Jason, can you help us to understand FourierFeaturizer and how interpret it from pmdarima python package. I wanted to use it to forecast seasonal data with long seasonal periods.

Regular approach is taking good amount of time . so based https://robjhyndman.com/hyndsight/longseasonality/ exploring the usage of FourierFeaturizer.

• Jason Brownlee February 12, 2021 at 5:45 am #

Thank you for the suggestion.

27. Aashika Varma April 7, 2021 at 11:28 pm #

Hey Jason, the examples in this article look great! I’m actually looking for a signal processing dataset to apply time series modelling for a project. Could you suggest any open source datasets in this context?

28. Hanna July 30, 2021 at 3:05 am #

I have satellite time series (multivariate-dataset) with images from day 1 to 10 with almost 7 classes . Please suggest how am I supposed to approach this problem in terms of data augmentation

• Jason Brownlee July 30, 2021 at 6:32 am #

Perhaps you can use a pre-trained model with a custom CNN-LSTM type architecture.

29. Priyanka Mohan August 8, 2021 at 8:41 pm #

Hello Jason,

I have a GPS dataset (latitude, longitude, timestamp) as a dataset. Each track (series of GPS points) of a participant is compared with another participant who walks on the same track. I want to do time series classification on this data, which kind of data can this be?

Thank you

• Jason Brownlee August 9, 2021 at 5:55 am #

That sounds like a great project. It is time series classification, try a suite of models and discover what works well or best for your data.

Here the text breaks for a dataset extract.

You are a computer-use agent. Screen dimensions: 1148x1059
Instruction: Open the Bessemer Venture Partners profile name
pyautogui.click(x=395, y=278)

30. Kone December 15, 2021 at 12:05 pm #

i am working with time series about education in my AI thesis project. the values are by year from 2013 to 2021, so i have nine records. i think it is a small dataset for a PHD, what do you think ?? Any suggestions ??

• Adrian Tam December 17, 2021 at 6:51 am #

9 records probably can’t help you go too far, but it should be a good start.

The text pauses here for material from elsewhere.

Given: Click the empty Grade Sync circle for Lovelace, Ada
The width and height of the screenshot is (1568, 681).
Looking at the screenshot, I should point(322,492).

31. sham February 16, 2022 at 6:35 pm #

Hello !
Brother can you provide Supply chain multi mode(Air, Truck, ocean etc) travel time prediction dataset.

32. sham February 16, 2022 at 6:36 pm #

Hello !
Brother can you provide Supply chain multi mode(Air, Truck, ocean etc) travel time prediction dataset.
I will be very thankful !

• James Carmichael February 17, 2022 at 1:29 pm #

Hi Sham…I do not have such a dataset. You may want to check Kaggle or StackOverflow.

33. Hanson February 16, 2023 at 3:37 am #

Hello!
Can I get the reference about where datasets on the post came from?
I want to get more about each dataset.
Are they from ““Time Series Data Library” created by Rob Hyndman, Professor of Statistics at Monash University, Australia” as you said in the first part on the post as below?

“There are many sources of time series dataset, such as the “Time Series Data Library” created by Rob Hyndman, Professor of Statistics at Monash University, Australia”

• James Carmichael February 16, 2023 at 8:32 am #

Hi Hanson…each dataset contains a link that you can follow as the source. Also, in some cases the author’s name is provided so that you can perform a search on the author and the datasets they have published.

34. Hanson February 16, 2023 at 3:42 am #

“The source of the data is credited as the Australian Bureau of Meteorology.” for Minimum Daily Temperatures Dataset.

But could you let me know how to get the source of the data in detail?

Thank you!

• James Carmichael February 16, 2023 at 8:31 am #

Hi Hanson…each dataset contains a link that you can follow as the source. Also, in some cases the author’s name is provided so that you can perform a search on the author and the datasets they have published.

35. Hanson February 16, 2023 at 3:45 am #

I read the part about where the source data was such as

“The source of the data is credited as the Australian Bureau of Meteorology.” for Minimum Daily Temperatures Dataset.

But could you let me know how I can get the data through Australian Bureau of Meteorology in detail?

Thank you!

• James Carmichael February 16, 2023 at 8:32 am #

Hi Hanson…each dataset contains a link that you can follow as the source. Also, in some cases the author’s name is provided so that you can perform a search on the author and the datasets they have published.